start EXERCISE INPUT

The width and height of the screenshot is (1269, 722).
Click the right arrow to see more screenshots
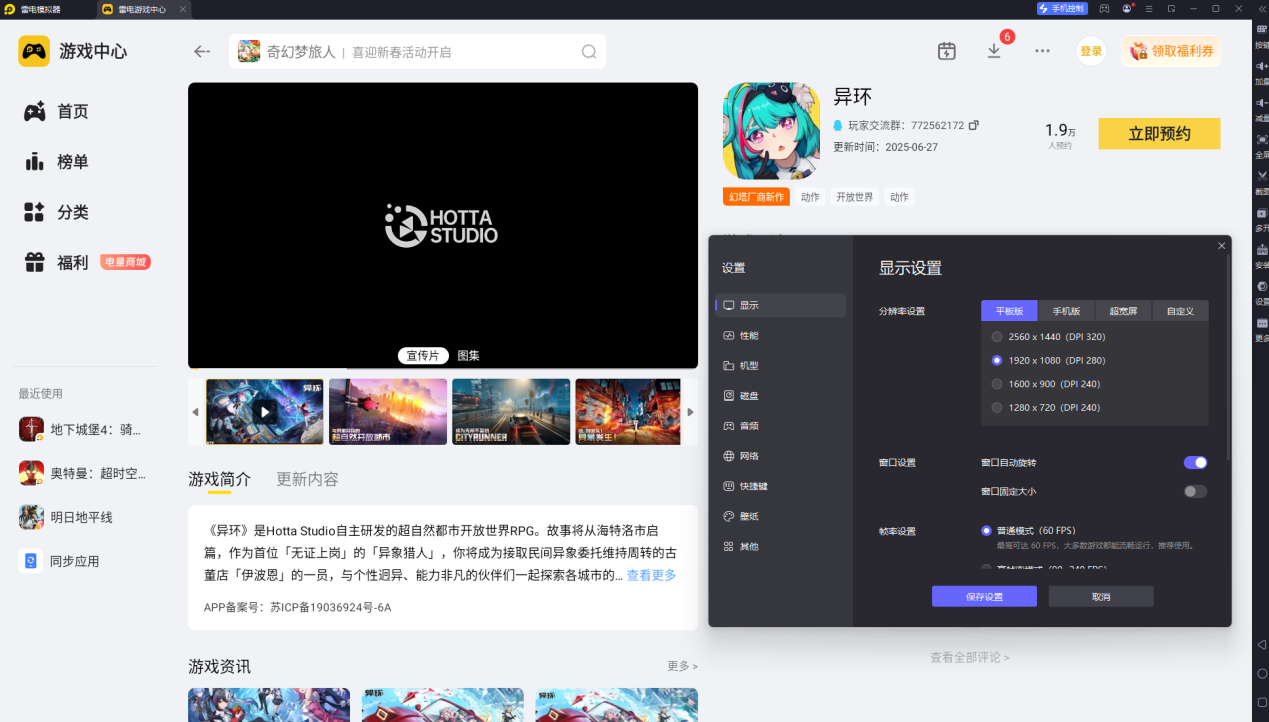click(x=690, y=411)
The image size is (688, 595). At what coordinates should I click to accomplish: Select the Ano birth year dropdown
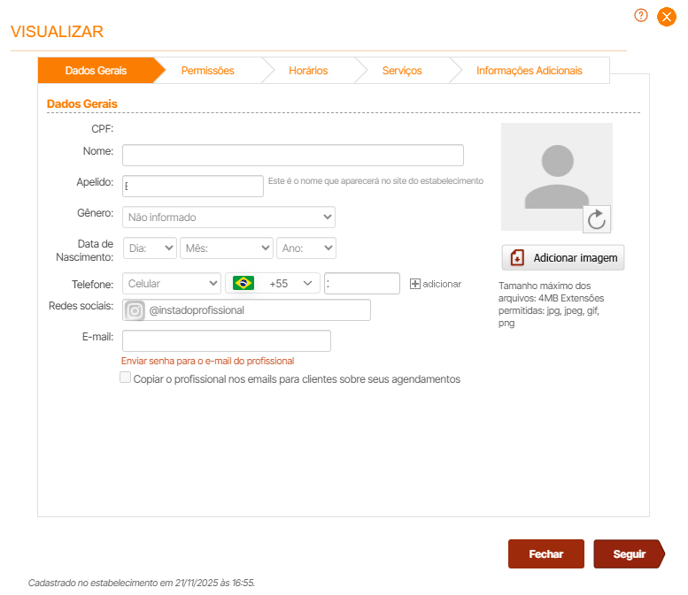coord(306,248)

end EXERCISE INPUT

= WHAT THE TASK REQUIRES =
Revise the lines above so that "dropdown" becomes "drop-down menu", changing nothing else, and leave out the pictures.

= CORRECT OUTPUT =
The width and height of the screenshot is (1269, 722).
Click the right arrow to see more screenshots
click(x=690, y=411)
The image size is (688, 595). At what coordinates should I click to accomplish: Select the Ano birth year drop-down menu
coord(306,248)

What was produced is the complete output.